Problem description — Report all lines in the records that hold the string "computer".

Recorded information —
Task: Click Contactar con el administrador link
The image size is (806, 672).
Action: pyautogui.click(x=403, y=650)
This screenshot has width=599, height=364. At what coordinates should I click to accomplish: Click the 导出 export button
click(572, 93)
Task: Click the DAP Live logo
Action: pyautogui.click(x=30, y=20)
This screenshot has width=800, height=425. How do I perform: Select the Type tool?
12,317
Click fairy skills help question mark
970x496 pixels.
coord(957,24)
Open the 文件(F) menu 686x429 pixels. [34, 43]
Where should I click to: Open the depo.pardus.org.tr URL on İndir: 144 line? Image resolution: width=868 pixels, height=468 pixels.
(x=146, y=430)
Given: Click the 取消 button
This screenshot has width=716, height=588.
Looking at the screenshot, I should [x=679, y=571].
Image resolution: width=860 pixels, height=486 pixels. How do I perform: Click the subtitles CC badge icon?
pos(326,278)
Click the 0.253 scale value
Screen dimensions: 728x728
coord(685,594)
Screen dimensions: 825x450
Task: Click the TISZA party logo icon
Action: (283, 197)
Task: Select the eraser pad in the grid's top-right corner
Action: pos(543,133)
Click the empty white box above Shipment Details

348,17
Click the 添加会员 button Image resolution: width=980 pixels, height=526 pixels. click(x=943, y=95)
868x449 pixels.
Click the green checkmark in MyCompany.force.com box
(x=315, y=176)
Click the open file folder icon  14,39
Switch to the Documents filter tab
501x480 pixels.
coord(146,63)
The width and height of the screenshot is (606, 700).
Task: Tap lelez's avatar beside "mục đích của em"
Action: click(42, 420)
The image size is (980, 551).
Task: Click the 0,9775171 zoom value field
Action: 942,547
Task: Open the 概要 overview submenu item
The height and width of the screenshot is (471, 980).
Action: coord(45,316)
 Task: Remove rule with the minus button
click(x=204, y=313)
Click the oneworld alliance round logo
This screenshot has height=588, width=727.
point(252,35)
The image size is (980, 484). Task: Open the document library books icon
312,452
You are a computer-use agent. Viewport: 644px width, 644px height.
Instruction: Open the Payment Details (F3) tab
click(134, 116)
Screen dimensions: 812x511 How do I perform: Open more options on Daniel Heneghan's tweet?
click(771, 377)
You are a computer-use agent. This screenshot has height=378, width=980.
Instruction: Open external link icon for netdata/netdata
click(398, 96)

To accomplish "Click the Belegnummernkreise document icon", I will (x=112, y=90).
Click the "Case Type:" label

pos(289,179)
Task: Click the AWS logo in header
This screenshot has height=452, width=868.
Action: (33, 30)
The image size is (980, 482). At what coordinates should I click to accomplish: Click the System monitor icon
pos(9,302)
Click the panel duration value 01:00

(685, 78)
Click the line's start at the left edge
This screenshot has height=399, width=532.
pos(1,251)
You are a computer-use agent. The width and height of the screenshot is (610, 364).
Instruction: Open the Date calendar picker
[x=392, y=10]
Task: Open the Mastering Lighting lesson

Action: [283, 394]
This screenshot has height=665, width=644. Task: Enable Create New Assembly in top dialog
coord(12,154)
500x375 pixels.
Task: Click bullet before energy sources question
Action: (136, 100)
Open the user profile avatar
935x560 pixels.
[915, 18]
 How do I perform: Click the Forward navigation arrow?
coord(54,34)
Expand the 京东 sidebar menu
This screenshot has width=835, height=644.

Response area —
You are a computer-use agent. Viewport: 644px width, 644px height.
You are a computer-use agent. This screenshot has height=378, width=980.
You are a computer-use agent. The width and height of the screenshot is (610, 364).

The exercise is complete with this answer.